Wednesday, December 10, 2008

Road to Perdition

So-so. Sam Mendes is a good storyteller – the picture is beautifully framed, shot, realized. A little too beautiful. Mendes falls in love a bit with his own images – every shot is a little too artful, a little too studied and scored. As a result, all the humanity leaches out of the film.

It’s a gangster tale set in the Depression, with Tom Hanks as a hitman beyond redemption trying to save his kid after the child accidentally witnesses a killing. Hanks is a fine actor, but his instincts are light, comedic –they’re about connecting with others. The result is a good actor who has to smother all his natural impulses to play someone dead inside.

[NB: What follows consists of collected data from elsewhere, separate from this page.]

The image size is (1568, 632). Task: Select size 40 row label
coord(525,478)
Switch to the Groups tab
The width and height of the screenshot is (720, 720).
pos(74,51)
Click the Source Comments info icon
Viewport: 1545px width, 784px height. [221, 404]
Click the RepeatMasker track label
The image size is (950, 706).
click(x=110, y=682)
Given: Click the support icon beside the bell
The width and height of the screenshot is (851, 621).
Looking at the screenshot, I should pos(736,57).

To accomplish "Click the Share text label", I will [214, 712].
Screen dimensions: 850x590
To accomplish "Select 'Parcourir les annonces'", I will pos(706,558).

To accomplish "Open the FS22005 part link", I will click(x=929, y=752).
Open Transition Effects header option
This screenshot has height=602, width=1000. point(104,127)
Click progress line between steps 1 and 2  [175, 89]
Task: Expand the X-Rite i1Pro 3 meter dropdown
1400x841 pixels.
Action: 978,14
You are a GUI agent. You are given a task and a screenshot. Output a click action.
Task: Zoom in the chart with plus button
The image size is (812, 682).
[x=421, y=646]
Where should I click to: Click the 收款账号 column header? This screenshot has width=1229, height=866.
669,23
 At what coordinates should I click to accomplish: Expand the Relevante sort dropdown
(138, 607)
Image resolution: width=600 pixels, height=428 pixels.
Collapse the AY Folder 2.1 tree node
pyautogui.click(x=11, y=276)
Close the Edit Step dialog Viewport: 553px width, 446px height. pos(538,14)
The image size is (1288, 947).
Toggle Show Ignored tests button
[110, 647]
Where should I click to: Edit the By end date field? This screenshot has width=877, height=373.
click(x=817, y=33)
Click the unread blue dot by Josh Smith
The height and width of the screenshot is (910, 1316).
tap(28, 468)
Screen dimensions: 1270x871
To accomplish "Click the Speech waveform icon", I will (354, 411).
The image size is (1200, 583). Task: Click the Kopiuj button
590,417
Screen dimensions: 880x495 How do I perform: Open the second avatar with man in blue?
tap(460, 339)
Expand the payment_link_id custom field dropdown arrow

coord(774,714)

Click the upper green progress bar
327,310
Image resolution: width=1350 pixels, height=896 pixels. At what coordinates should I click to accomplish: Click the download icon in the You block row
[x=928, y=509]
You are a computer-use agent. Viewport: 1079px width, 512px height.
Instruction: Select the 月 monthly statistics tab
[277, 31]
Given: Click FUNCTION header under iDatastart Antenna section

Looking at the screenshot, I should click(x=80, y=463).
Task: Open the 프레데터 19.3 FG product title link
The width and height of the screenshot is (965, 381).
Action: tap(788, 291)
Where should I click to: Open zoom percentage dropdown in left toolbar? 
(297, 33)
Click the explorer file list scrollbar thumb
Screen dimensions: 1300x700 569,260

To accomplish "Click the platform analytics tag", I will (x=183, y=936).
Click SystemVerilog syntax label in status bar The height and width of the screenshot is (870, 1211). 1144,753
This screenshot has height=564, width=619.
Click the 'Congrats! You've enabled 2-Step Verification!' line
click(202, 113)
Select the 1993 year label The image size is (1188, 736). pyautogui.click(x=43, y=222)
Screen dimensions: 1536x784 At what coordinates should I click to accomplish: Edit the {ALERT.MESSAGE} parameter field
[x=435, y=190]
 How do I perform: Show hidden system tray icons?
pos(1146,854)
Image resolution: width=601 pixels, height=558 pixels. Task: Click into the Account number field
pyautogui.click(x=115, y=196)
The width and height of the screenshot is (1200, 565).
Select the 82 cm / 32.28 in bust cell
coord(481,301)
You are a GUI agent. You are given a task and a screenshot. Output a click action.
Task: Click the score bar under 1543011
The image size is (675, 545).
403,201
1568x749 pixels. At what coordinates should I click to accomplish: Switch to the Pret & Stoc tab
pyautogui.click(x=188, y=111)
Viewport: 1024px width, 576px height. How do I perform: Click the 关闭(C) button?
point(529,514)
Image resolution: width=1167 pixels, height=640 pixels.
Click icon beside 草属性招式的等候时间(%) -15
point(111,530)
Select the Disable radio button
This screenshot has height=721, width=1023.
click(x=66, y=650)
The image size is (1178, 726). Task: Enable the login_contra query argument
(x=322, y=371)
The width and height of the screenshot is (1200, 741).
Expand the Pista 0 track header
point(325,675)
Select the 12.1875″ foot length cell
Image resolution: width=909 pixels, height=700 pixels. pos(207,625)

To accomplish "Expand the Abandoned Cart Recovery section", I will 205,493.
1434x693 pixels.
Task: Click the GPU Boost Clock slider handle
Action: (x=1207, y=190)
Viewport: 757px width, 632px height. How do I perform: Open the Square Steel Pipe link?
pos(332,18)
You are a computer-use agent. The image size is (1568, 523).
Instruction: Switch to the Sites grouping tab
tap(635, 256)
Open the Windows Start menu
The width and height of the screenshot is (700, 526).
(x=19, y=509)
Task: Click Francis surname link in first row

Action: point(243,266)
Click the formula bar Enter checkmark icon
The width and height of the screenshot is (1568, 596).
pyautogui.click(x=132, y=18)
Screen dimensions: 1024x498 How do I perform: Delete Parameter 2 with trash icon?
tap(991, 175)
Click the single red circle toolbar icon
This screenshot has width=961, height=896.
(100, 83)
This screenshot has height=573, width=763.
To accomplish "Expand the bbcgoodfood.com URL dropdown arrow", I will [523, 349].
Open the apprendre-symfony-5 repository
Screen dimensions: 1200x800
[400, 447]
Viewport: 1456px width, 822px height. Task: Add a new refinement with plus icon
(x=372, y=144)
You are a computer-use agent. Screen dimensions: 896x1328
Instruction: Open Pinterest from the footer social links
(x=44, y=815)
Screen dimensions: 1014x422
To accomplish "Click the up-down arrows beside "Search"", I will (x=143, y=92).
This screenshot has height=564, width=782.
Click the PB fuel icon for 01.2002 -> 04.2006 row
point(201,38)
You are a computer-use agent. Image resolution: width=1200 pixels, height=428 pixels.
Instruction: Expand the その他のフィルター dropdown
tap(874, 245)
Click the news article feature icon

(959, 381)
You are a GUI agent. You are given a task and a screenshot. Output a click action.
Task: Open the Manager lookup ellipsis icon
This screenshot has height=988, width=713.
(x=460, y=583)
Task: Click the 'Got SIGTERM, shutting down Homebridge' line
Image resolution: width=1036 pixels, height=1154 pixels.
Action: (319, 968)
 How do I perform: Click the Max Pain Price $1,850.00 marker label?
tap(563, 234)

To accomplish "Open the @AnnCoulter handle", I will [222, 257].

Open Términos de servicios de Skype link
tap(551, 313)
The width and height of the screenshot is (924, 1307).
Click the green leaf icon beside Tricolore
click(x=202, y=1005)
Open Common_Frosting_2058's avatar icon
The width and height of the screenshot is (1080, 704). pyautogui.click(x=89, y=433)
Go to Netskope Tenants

All the humanity in that movie comes from Paul Newman in his last role, as an elderly crimelord sick to death of the killing. Newman only has a few scenes, but he dominates. He is the only one who injects some sense of real human feeling, while the pretty pictures plod along.

The ending is an eye-roller. They try to tack two or three shockers onto it, and it just becomes a little silly. I started mouthing the lines before they came. Jude Law is fine as a creepy, murderer/photographer with bad teeth but the character is too one-dimensional to make much impression.

If you’re watching Paul Newman –in his final screen role – get killed, and all you can think is ‘wow, beautiful shot’ –there’s a problem.

2 comments:

Zack Calhoon said...

Daniel Craig is pretty awesome in it as well.

David Johnston said...

He is - I actually think he would have been better in Hanks' part.